**TEXT**:
⟨

According to new government statistics, the rate is now around one in 88. That means autism is nearly twice as common as the government reported just five years ago. The largest increases are in Hispanic children like Cristina.
The definition of autism has changed over the years and Cristina might not have been considered autistic two decades ago. But experts say children like her are lucky, because her parents recognised early that something was wrong.
The Centers for Disease Control and Prevention report issued yesterday found that 40 per cent of U.S children weren’t diagnosed until after age four.
Evidence shows that children who are identified early and get help have the best chance for reaching their potential, said CDC Director Dr. Thomas Frieden.
The American Academy of Pediatrics recommends autism screening for all children at age 18 months and two years.
Diagnosing the developmental disorder relies on observing behavior.
Autism can’t be cured, but treatment including intensive behavior therapy can help many youngsters to function more easily.
The academy’s Dr Susan Hyman
said many children who aren’t making eye contact and aren’t talking ‘may have autism, but they may have other things.’
She said it’s important for parents to be persistent about their concerns with their doctor so their children can be evaluated.

⟩

**WORK INSTRUCTIONS**:
[A] Name every person mentioned in the autism text.
[B] Echo the autism text, starting with "According to new" and going on through "Dr. Thomas Frieden.".
You won't need the lines that come next.

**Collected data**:
⟨

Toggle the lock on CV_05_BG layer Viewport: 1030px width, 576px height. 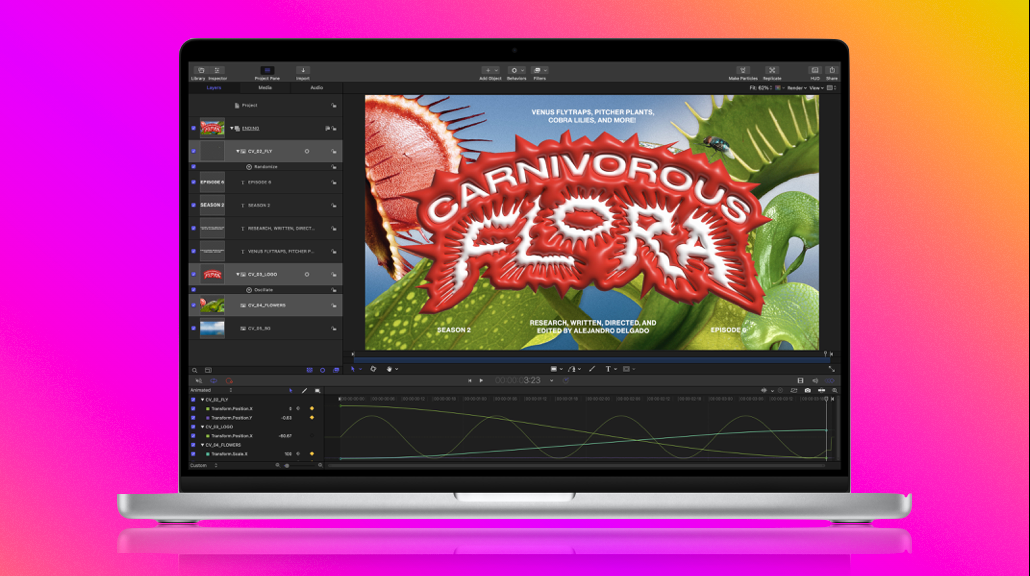coord(334,328)
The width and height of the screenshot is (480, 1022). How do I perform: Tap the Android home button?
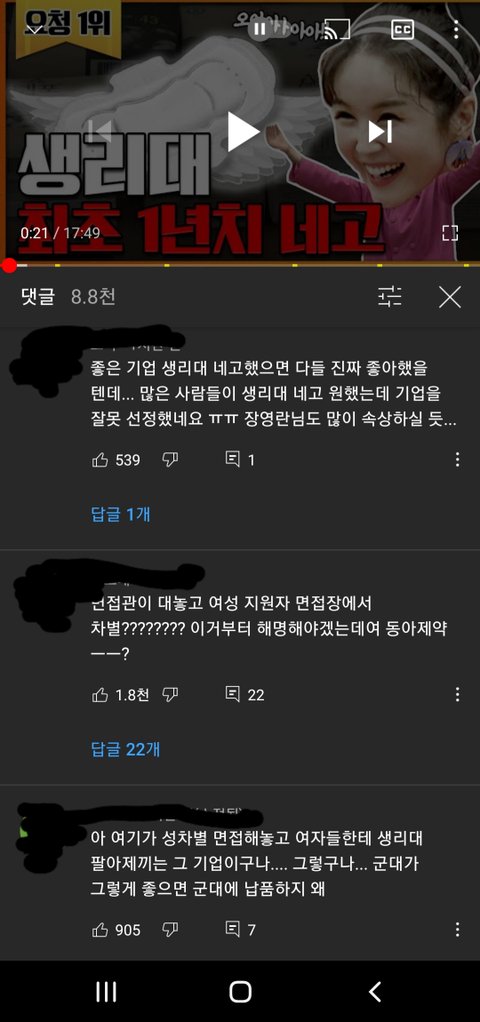point(240,991)
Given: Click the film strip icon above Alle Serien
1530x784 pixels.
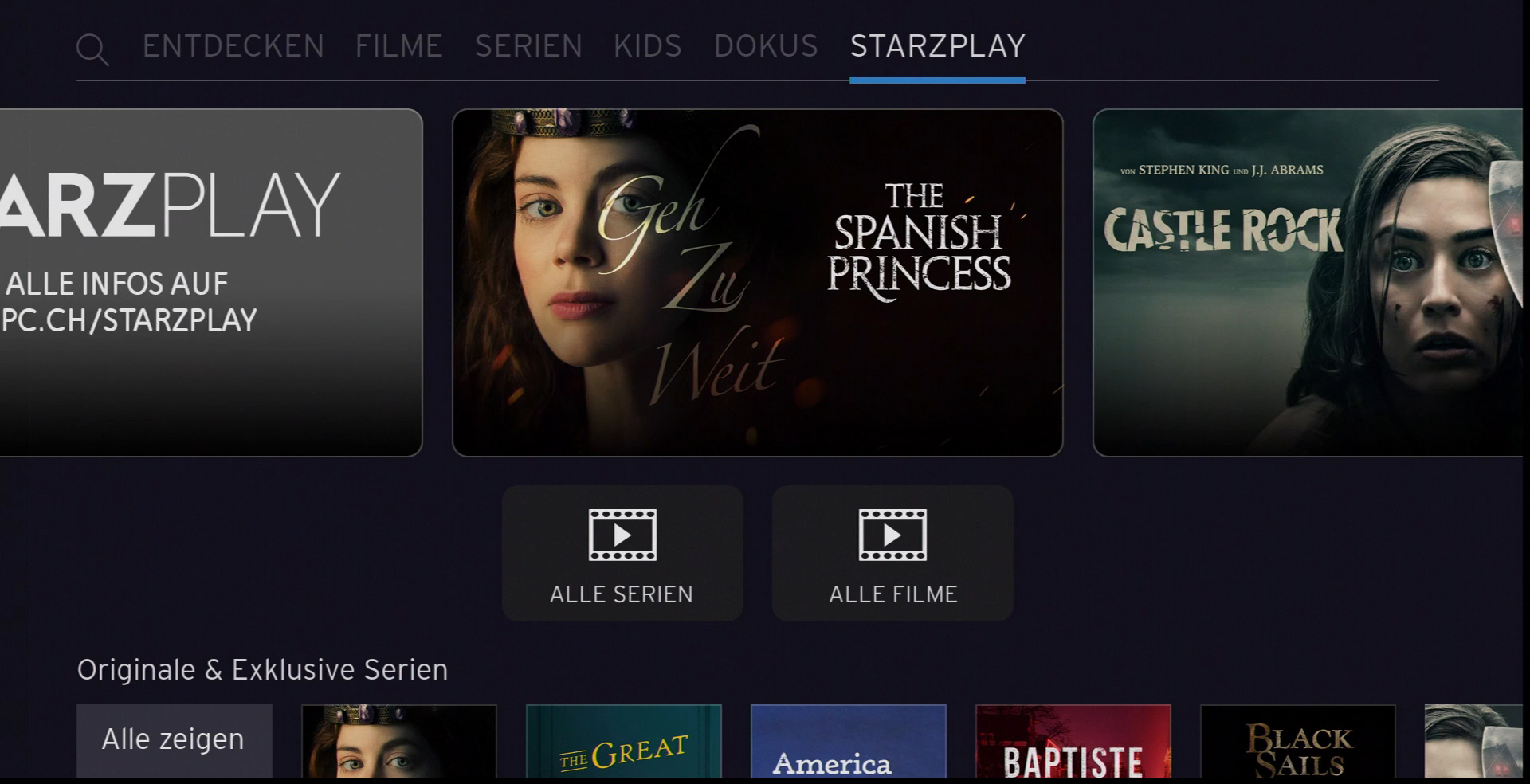Looking at the screenshot, I should 622,535.
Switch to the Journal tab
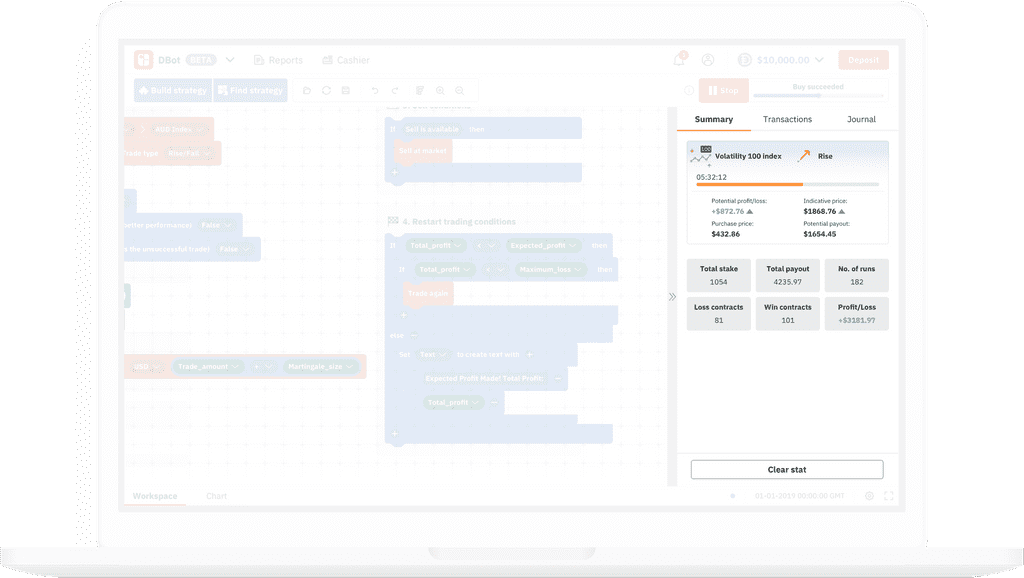 (861, 119)
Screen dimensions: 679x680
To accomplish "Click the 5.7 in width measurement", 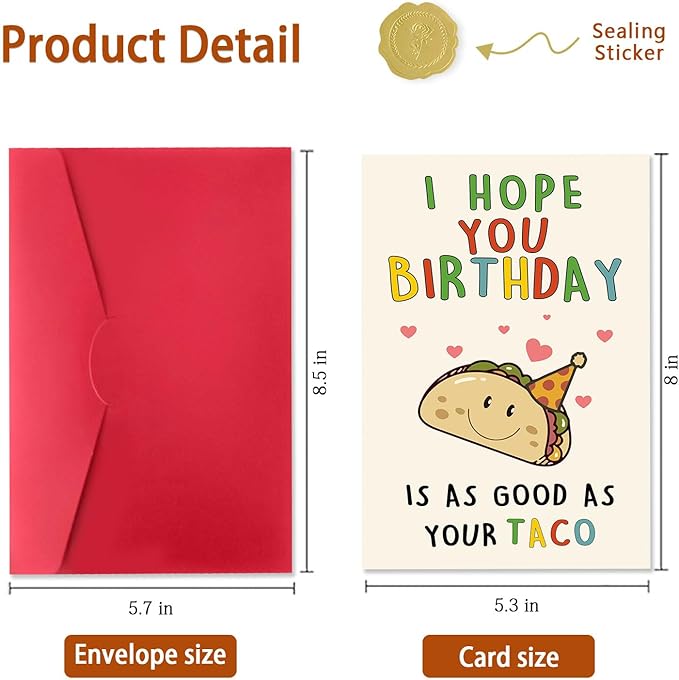I will click(x=151, y=606).
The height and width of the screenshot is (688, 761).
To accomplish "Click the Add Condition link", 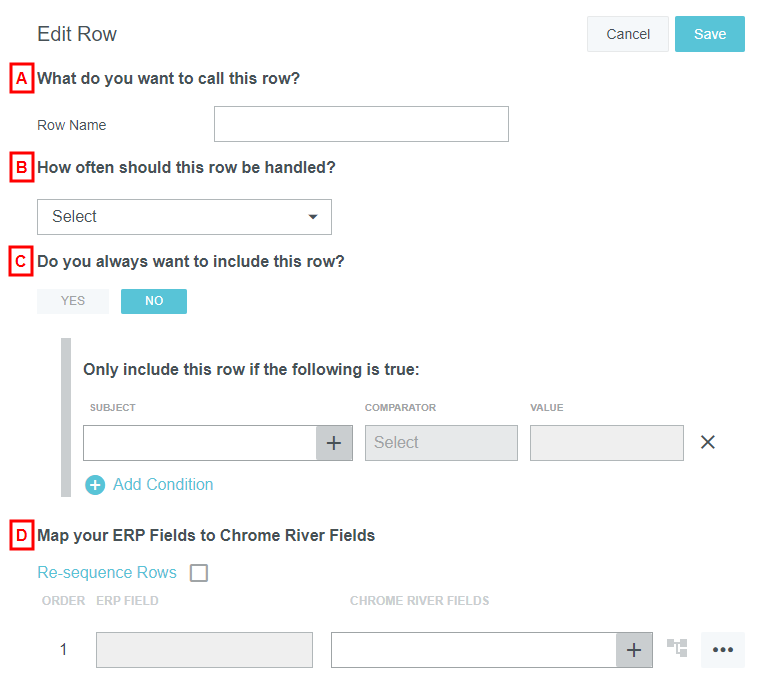I will (x=163, y=485).
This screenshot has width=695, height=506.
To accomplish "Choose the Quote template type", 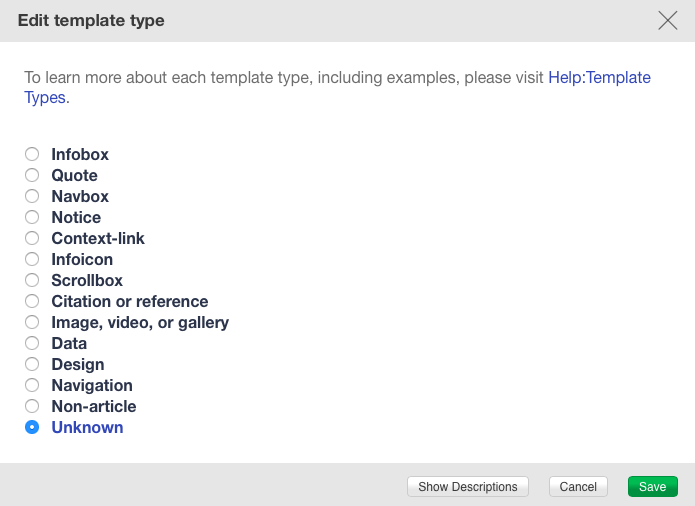I will [32, 176].
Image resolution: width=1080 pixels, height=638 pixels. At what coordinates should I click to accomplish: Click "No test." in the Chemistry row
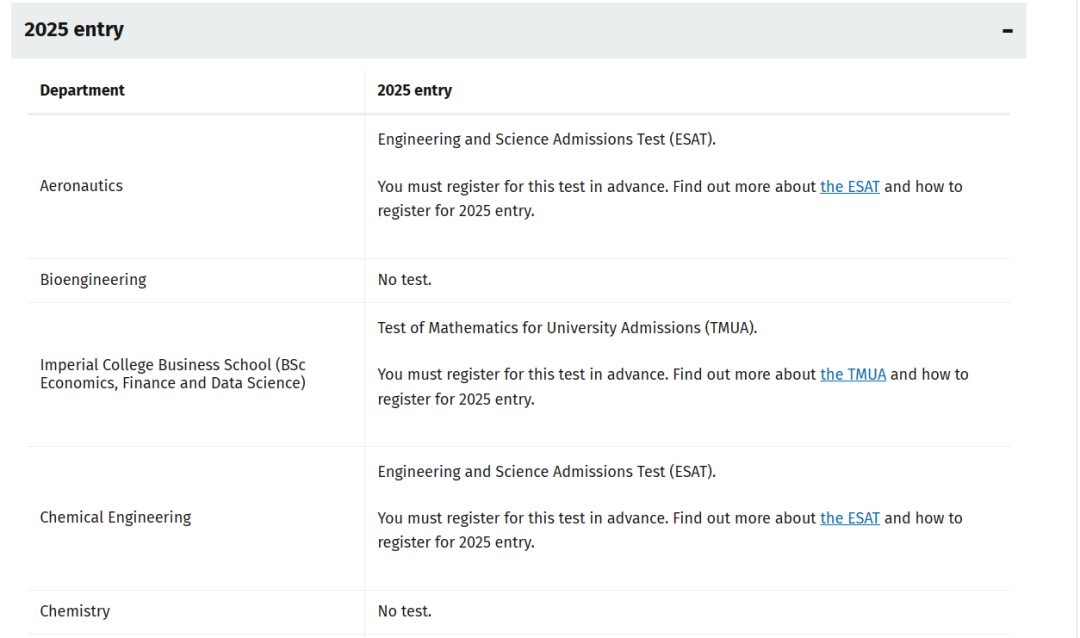pyautogui.click(x=405, y=611)
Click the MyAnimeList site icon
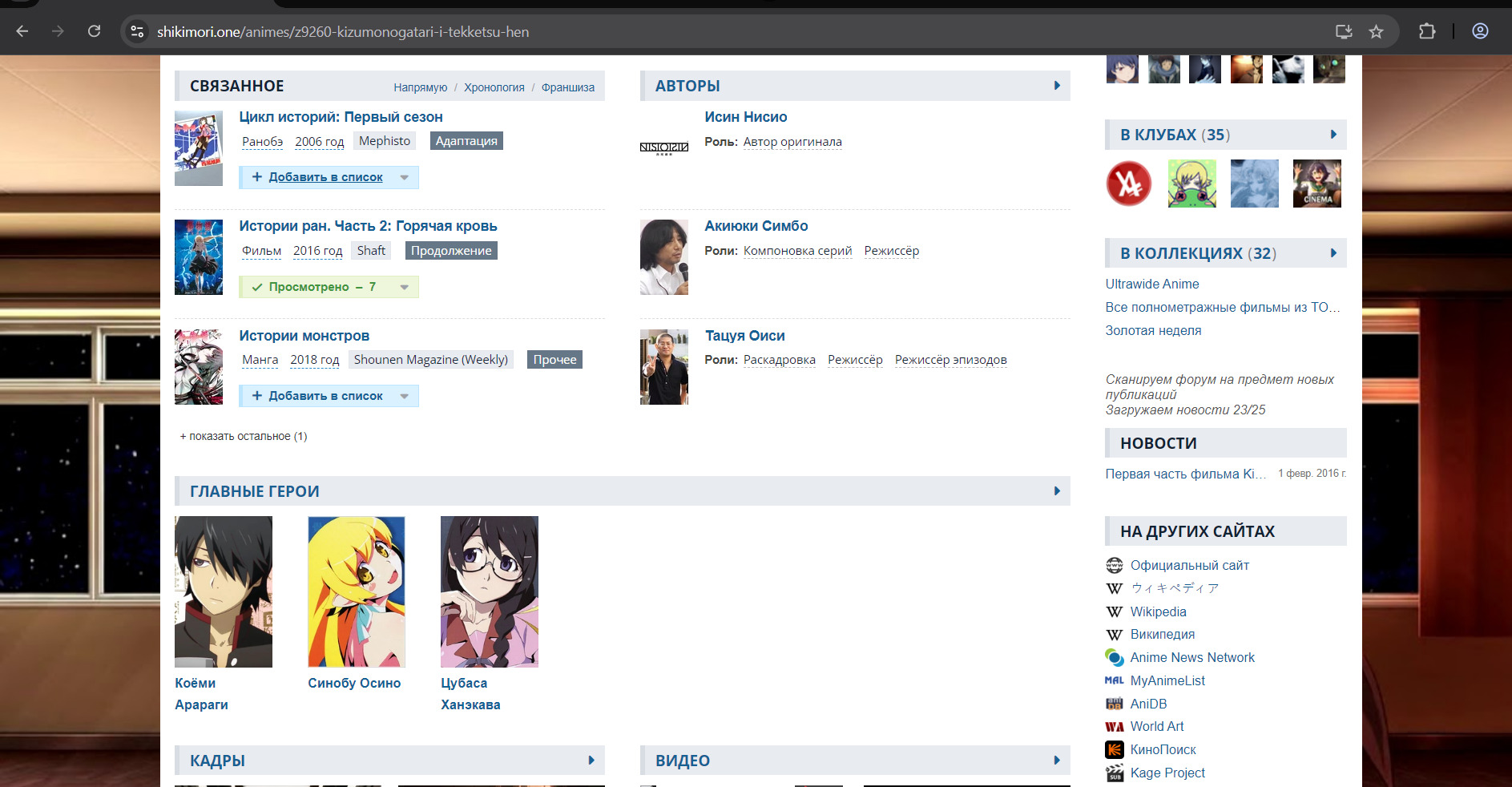The image size is (1512, 787). [x=1114, y=680]
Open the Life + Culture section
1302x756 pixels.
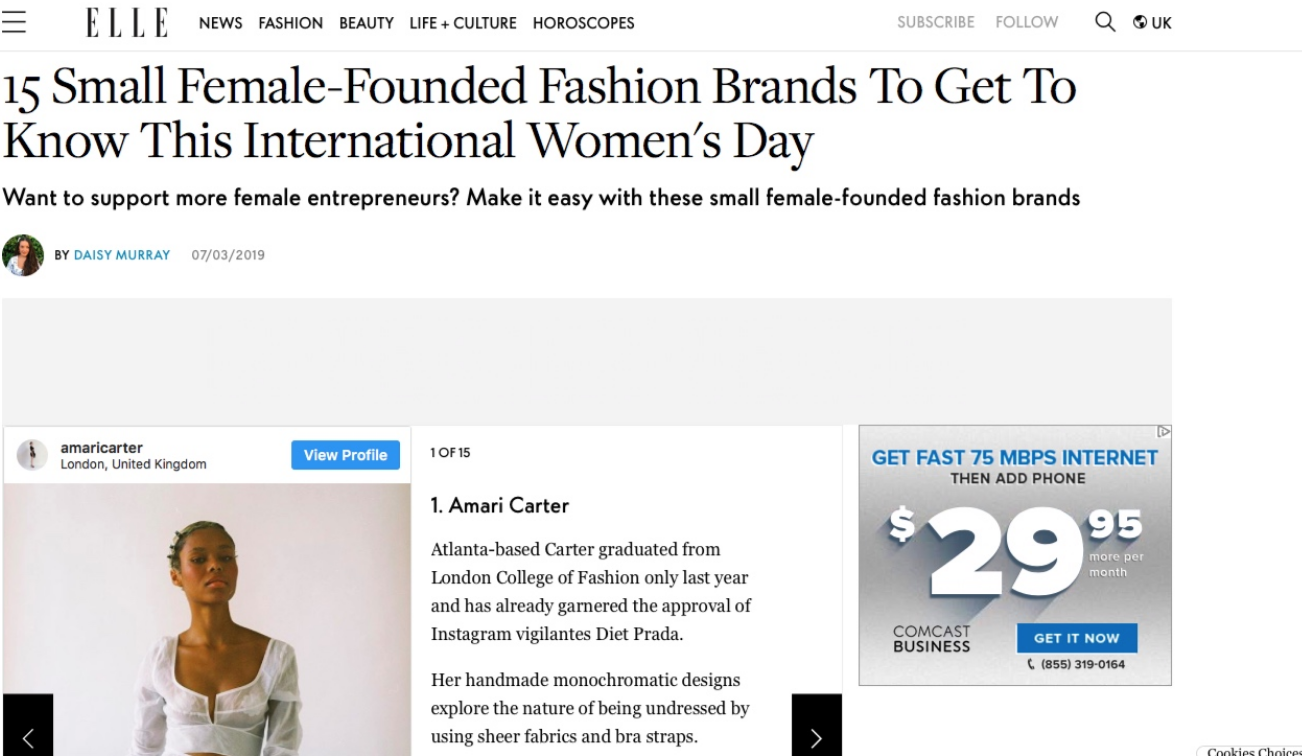coord(463,23)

⟩

**COMPLETED EXERCISE**:
[A] Cristina, Dr. Thomas Frieden, Dr Susan Hyman

[B]
According to new government statistics, the rate is now around one in 88. That means autism is nearly twice as common as the government reported just five years ago. The largest increases are in Hispanic children like Cristina.
The definition of autism has changed over the years and Cristina might not have been considered autistic two decades ago. But experts say children like her are lucky, because her parents recognised early that something was wrong.
The Centers for Disease Control and Prevention report issued yesterday found that 40 per cent of U.S children weren’t diagnosed until after age four.
Evidence shows that children who are identified early and get help have the best chance for reaching their potential, said CDC Director Dr. Thomas Frieden.